I want to find the intersection of two paths, a circle and an ellipse. Only one intersection is found. Why? Thanks.

Here is the MWE:

\documentclass[12pt]{article}
\usepackage[pdftex]{graphicx}
\usepackage{tikz}
\usepackage{pgfplots}
\usetikzlibrary{calc,3d,shapes, intersections}
\usepackage{xcolor}
\usepackage{tikz-3dplot}

\begin{document}
\begin{tikzpicture}
  \coordinate (O) at (0,0);

  \def\R{3cm}
  \def\c1{(O) circle (\R)}
  \fill[ball color=white!10, opacity=0.3, name path=c1] \c1;
  \draw[rotate=42, name path=c3, yscale=0.5, color=red] \c1;
  \path [name intersections={of=c1 and c3, by={c131, c132}}];
  \node[] at (c131) {c131};
  \node[] at (c132) {c132};
\end{tikzpicture}
\end{document}

Here the graph:

intersection package finds only one point

To expand a bit. It finds intersections in many cases but not in this.
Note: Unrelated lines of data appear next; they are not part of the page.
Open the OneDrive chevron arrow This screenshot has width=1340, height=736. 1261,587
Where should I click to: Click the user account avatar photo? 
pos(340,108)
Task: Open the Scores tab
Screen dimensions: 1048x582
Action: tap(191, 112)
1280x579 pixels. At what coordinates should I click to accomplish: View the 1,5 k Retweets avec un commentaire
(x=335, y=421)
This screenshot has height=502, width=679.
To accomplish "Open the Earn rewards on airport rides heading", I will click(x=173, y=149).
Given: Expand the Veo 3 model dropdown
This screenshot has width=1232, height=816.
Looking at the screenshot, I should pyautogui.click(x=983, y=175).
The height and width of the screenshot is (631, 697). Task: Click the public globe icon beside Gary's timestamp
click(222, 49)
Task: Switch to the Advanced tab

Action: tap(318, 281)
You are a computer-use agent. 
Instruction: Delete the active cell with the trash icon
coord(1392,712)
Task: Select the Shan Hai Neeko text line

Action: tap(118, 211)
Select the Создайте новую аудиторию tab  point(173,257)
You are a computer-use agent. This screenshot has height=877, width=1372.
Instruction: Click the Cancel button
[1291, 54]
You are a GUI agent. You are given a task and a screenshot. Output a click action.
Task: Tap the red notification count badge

Here is my complete code so far:

\documentclass[12pt]{article}
\usepackage{pgfplots}
\usepackage{tikz}
\usetikzlibrary{calc,3d,shapes, pgfplots.external, intersections}


\begin{document}

\begin{tikzpicture}[]
  \coordinate (O) at (0,0);

  \def\R{3cm}

  %outside sphere
  \def\c1{(O) circle (\R)}
  \fill[ball color=white!10, opacity=0.3, name path=c1] \c1;


  %one lune side
  \draw[rotate=96, name path=c2, yscale=0.5] \c1;
  %the other lune side
  \draw[rotate=42, name path=c3, yscale=0.5, color=red] \c1;

  % find intersections of each lune side with outside circle
  \path [name intersections={of=c1 and c2, 
           by={c121, c122}}];

  % perhaps a bug in intersections but I need to reverse the sign of c123
  \path [name intersections={of=c1 and c3, 
           by={c131, c132}}];

  % find intersections between c2 and c3
  \path [name intersections={of=c2 and c3, 
           by={c231, c232, c233, c234}}];


  % Locate points (a preview) uncomment the following lines
  % to better understand the figure
   \node[] at (c121) {c121};
   \node[] at (c122) {c122};
   \node[] at (c131) {c131};
   \node[] at (c132) {c132};
   \node[] at (c231) {c231};
   \node[] at (c232) {c232};
   \node[] at (c233) {c233};
   \node[] at (c234) {c234};


  \path[name path=c4, yscale=0.25 , rotate=42] \c1;
\end{tikzpicture}


 \end{document}

and here my figure: Found 7 of 8 points

Why does it find all the intersections in the other couple of ellipses and not in the points c131, c132?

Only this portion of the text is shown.